— BEGIN —
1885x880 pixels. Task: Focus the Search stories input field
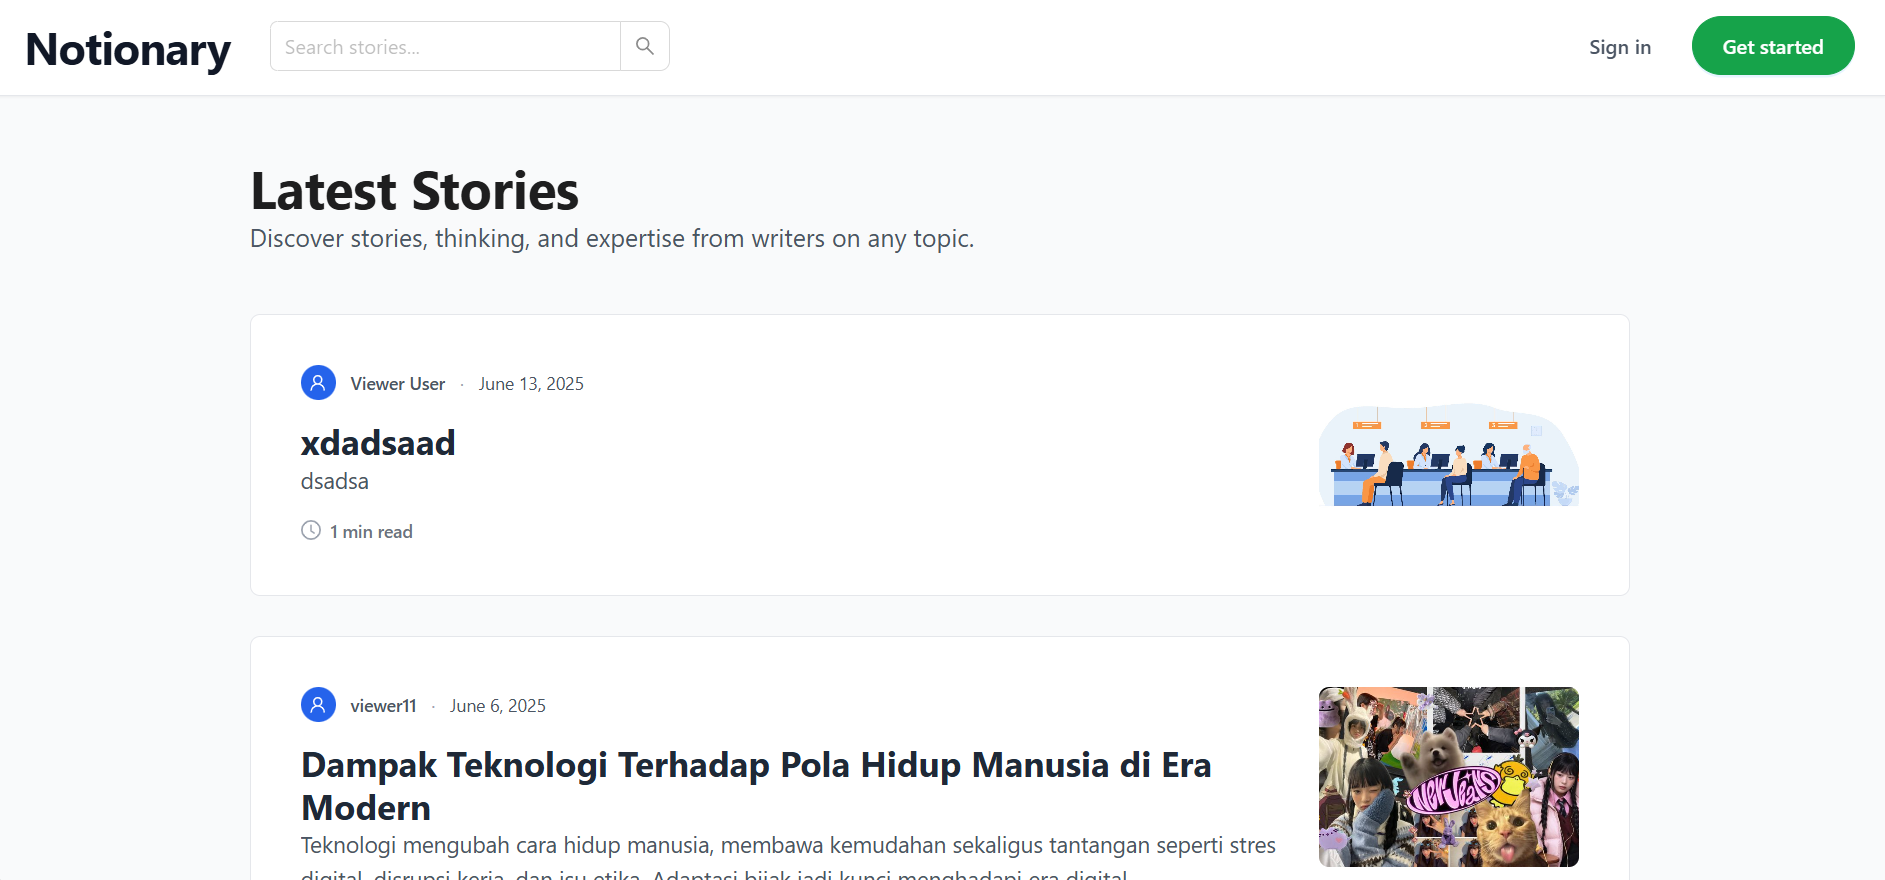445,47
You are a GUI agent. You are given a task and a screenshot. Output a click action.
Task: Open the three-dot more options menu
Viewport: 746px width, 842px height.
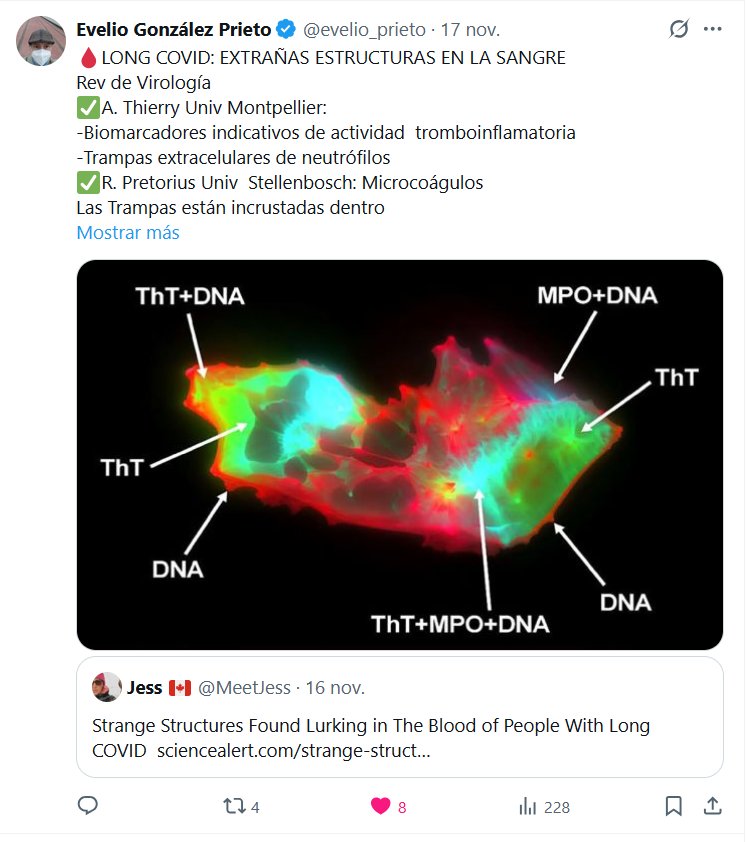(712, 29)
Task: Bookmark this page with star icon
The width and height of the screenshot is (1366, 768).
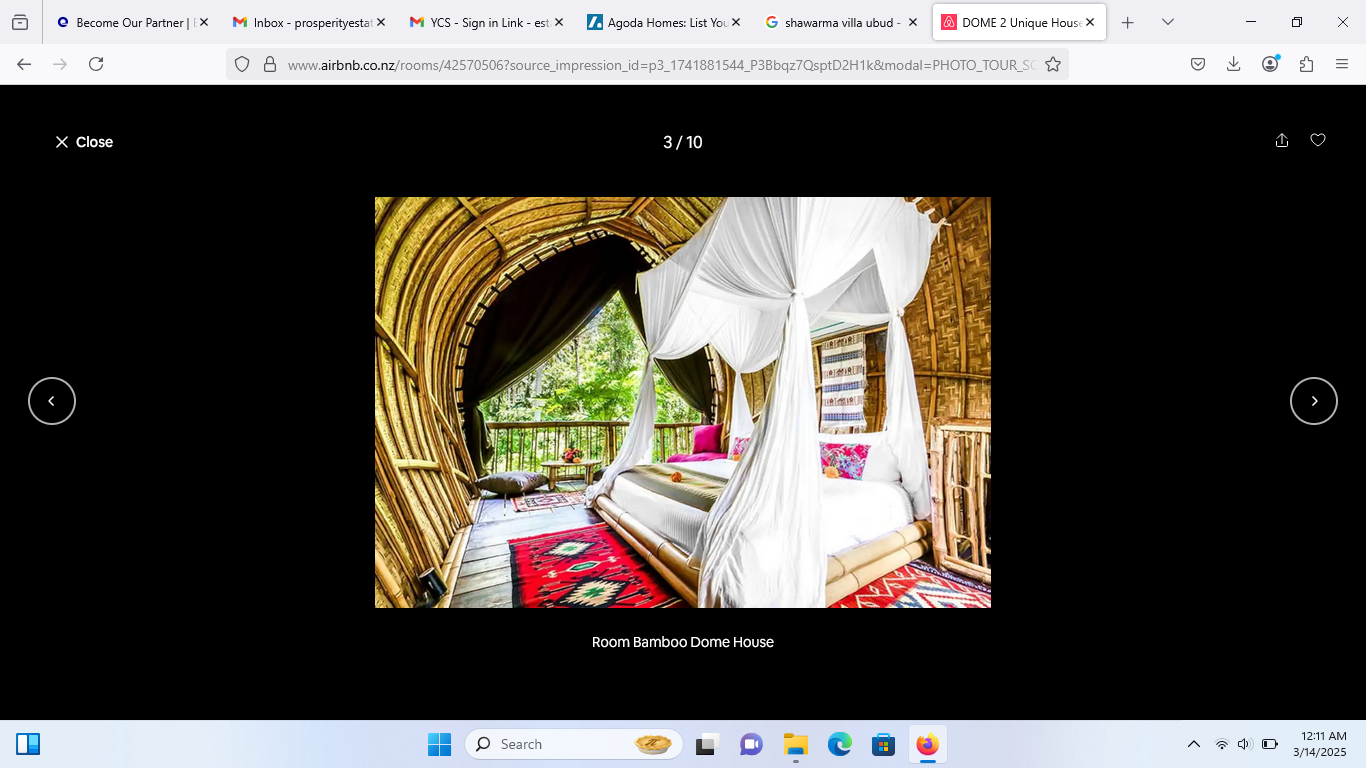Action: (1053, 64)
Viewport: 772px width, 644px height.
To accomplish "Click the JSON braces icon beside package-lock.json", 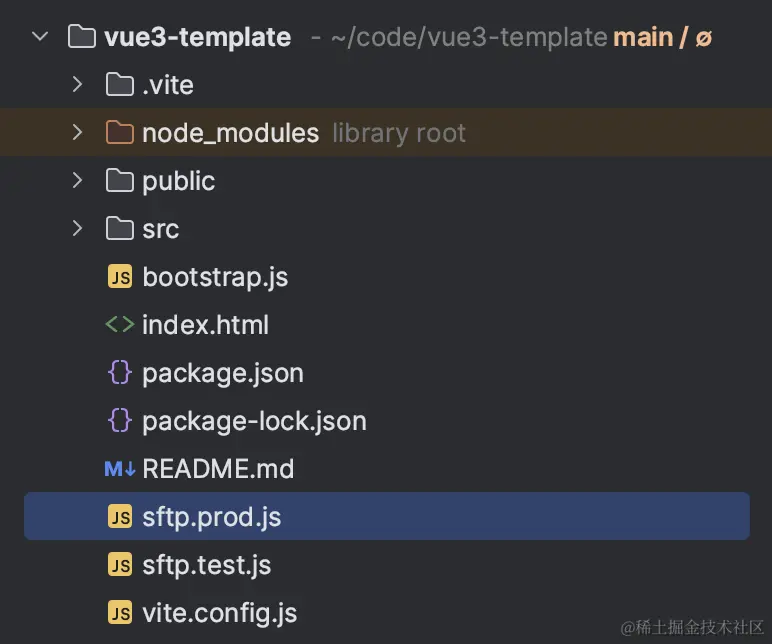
— END —
What you should do: Return every line of the data above that contains the word "height".

Right answer:
Viewport: 746px width, 842px height.
The width and height of the screenshot is (1366, 768).
Viewport: 772px width, 644px height.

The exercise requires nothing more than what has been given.